"So, how is she?" I asked excitedly as though asking her mother about some girlfriend.
I had no idea where they went or even what they talked about. I don't know who that woman is, just her name.
He was different, the way she treated her. He was not whom I've known in this world. Maybe I was deceived by how he was to me.
I was just somebody when someone was there, waiting for his return.
"Who is she?" I asked again uncaringly.
He squinted at me, moving closer a little. "Were you jealous just now?" he asked smugly.
"What!" I blurted out. "Of course not!"
I crossed my arms while gnawing my lower lip. "Why would I? She isn't your girlfriend, is she?"
"You should say 'Why should I? I'm not your girlfriend, right?'" he teased.
"Fine!
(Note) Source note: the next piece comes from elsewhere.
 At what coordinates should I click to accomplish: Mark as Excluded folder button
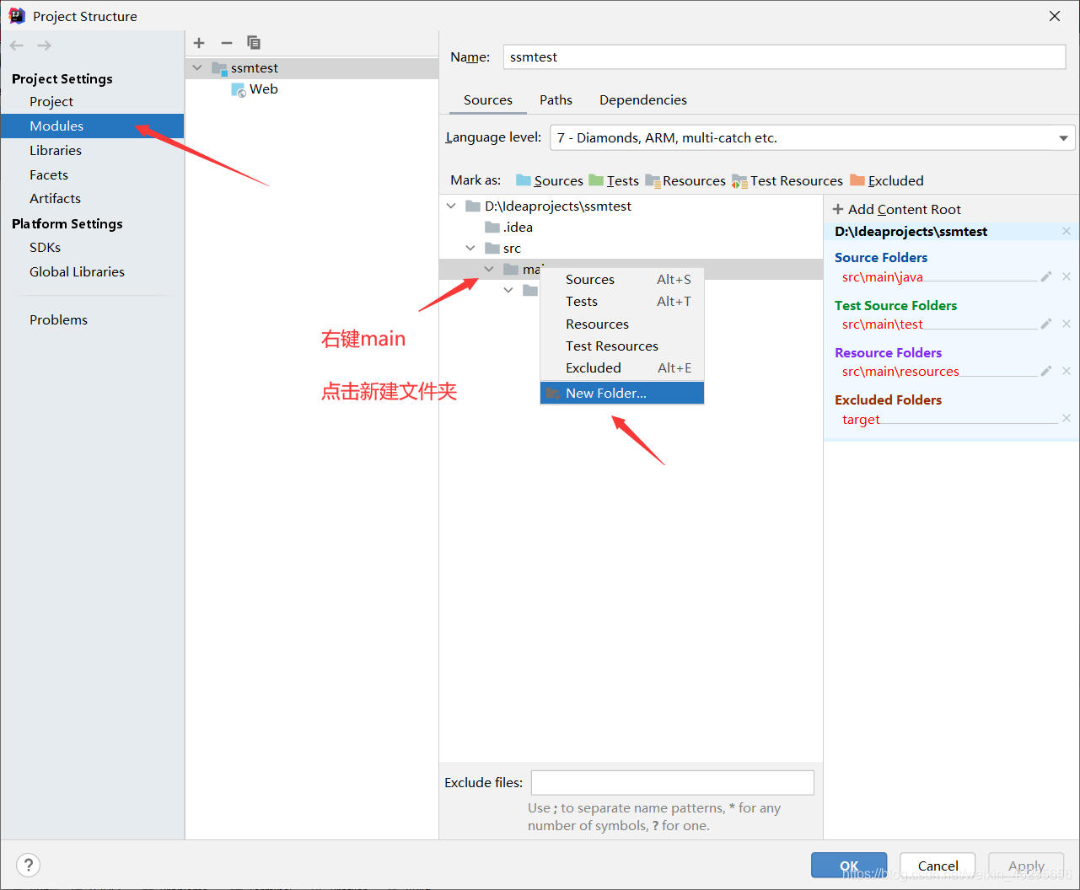click(887, 180)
But I'm not jealous!" I emphasized too exaggeratedly and pouted. He arched his brows. "Really!"
He laughed at me like crazy. He was crazy!
But I was nowhere close to admitting I was, not that I felt like a girlfriend of some sort. No way.
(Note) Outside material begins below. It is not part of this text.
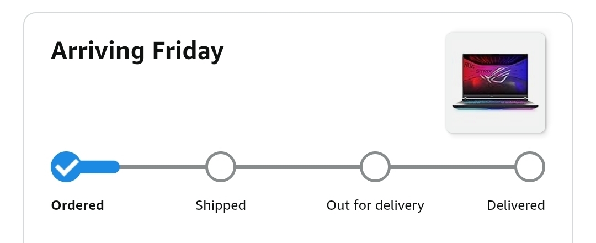Click the white checkmark inside the Ordered circle
Screen dimensions: 596x243
(68, 166)
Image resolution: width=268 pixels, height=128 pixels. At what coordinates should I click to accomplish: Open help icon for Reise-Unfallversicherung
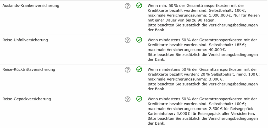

Funny, though, feelings like this could still be felt in the afterlife. Just when I thought misery will go away when you die.
All the while, I thought dead people are free but freedom sure is expensive, even for me.
I eyed him incredulously. "Tell me, how can she see us?" I asked, now seriously.
He looked at me in the eyes. He was looking directly into my eyes as if saying something, making me unsuccessful in shunning previous thoughts away.
I was beet red to the core. He was inching closer. And closer, still. "Why are you—"
"She was almost my wife," he said under his breath, answering my very first question.